Gouvernement : le choix de la répression
Au soir de ce samedi, le ministre de l'Intérieur, Christophe Castaner, a annoncé 125 000 manifestants, dont 8000 à Paris où la police a dénombré… quelque 17 000 personnes, et les organisateurs 25 000. Alors que 89 000 membres des forces de l'ordre étaient mobilisés, dont 8 000 à Paris avec 14 véhicules blindés à roue de la gendarmerie déployés pour la première fois de leur histoire dans la capitale, les blessés sont nombreux.

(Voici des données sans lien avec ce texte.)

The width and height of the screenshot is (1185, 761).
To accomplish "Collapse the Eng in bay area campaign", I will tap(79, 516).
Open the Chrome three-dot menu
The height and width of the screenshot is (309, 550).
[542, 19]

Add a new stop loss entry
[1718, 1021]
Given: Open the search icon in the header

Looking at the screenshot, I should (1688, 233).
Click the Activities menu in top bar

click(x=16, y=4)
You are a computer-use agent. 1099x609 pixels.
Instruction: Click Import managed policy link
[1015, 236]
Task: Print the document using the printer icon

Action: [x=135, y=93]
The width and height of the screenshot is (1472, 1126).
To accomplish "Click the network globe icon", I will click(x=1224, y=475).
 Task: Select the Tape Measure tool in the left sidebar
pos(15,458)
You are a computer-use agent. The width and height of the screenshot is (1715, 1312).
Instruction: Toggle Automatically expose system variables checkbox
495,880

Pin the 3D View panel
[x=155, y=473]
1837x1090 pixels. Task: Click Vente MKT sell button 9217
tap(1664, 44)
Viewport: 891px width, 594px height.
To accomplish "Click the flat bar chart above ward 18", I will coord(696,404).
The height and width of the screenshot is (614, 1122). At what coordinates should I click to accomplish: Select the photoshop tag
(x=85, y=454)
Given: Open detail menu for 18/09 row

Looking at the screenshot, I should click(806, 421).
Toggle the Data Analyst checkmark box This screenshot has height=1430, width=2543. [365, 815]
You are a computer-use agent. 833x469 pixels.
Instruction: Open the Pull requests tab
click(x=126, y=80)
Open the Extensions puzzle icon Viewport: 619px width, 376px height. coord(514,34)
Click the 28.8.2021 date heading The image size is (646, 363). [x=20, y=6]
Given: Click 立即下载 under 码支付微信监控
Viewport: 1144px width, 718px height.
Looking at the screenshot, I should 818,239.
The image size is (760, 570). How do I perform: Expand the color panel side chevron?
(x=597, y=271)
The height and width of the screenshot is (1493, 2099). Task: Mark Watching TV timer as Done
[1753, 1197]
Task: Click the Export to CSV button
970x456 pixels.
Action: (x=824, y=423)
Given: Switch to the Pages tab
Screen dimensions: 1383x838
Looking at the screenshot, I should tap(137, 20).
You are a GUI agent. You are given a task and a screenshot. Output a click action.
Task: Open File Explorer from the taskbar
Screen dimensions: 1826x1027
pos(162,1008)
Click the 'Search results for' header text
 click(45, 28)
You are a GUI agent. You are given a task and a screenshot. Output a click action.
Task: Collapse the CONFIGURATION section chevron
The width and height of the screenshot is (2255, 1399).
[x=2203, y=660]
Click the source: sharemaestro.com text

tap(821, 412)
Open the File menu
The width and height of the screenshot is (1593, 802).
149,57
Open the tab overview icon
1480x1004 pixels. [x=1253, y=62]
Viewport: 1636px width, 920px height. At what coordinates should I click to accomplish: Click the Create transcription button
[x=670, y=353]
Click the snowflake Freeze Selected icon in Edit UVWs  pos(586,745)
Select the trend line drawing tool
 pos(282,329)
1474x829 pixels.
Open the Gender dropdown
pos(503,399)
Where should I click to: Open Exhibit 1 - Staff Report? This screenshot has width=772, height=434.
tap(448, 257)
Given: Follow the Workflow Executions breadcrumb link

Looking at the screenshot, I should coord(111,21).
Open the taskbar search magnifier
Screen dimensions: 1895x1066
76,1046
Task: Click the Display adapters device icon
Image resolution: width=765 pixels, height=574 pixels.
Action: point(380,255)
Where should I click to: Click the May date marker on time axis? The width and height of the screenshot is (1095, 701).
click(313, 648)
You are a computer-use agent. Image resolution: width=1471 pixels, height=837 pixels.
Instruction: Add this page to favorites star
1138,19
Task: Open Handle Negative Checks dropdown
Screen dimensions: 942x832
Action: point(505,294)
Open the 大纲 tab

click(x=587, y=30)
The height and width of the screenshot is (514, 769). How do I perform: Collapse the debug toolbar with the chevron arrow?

Plusieurs journalistes ont été blessés à Paris, dont certains par des tirs policiers, selon l'AFP qui cite « des témoignages publiés par leurs médias ou diffusés via les réseaux sociaux ». « Deux photographes du Parisien ont été touchés par des tirs de lanceurs de balles automatiques sur les Champs-Élysées, l'un à la nuque et l'autre au genou (…) Le premier a été transporté à l'hôpital pour un bilan. Sur Twitter, il a indiqué que l'auteur du tir à bout portant, un membre des forces de l'ordre, s'était excusé auprès de lui. ».
Toujours selon l'AFP, la photographe de guerre Véronique de Viguerie, primée cette année au festival de photojournalisme Visa pour l'image a tweeté « peu après qu'elle s'était retrouvée exposée aux gaz lacrymogènes sans pouvoir s'en protéger » : « Casques et masques de protection volés par les CRS parce que je prenais une photo ».
Quelque 1 385 interpellations ont eu lieu.
Les jeunes victimes de répression
De son côté, le syndicat lycéen UNL a déposé plainte après l'arrestation jeudi de 151 jeunes à Mantes-la-Jolie, notamment pour « violences sur mineurs de 15 ans et plus par personne dépositaire de l'autorité publique ». Le Défenseur des droits, lui, ouvre une enquête.
« La jeunesse est victime d'une répression inadmissible visant à juguler l'agglomération des exaspérations. Les lycéens, qui se mobilisent contre le tri social pour l'entrée à l'université, qui veulent des moyens pour l'éducation et avoir le droit d'espérer un avenir de progrès, sont la cible d'une répression violente. La CGT ne peut pas accepter que le pouvoir frappe et tape nos enfants, ceux de la République ! », écrit la CGT.
Et de poursuivre : « Gouvernements et patronat, qui depuis des années, restent sourds à tout progrès social, qui s'accaparent les richesses que les travailleurs créent, sont responsables de la désespérance qu'ils tentent de faire payer à la jeunesse. La CGT n'a jamais prôné l'action violente. Mais la violence est d'abord sociale, il y a urgence à augmenter le SMIC à 1800 euros, les pensions, les minima sociaux, le dégel du point d'indice. Urgence à instaurer une réelle justice fiscale qui fasse contribuer les plus riches, à développer des politiques publiques de transport et logement qui répondent aux besoins de la population ».
La CGT appelle à la mobilisation le 14 décembre
Face à la colère, le président de la République refuse encore de change de cap. Il a annoncé… qu'il s'exprimera. La population, les salariés, les précaires, les privés d'emploi, les retraités, les lycéens… ne se contenteront pas de miettes.
De son côté, la CGT appelle à une grande journée d'action le 14 décembre sur l'ensemble du territoire. Car « Il faut agir pour une augmentation immédiate des salaires, pensions et de la protection sociale ».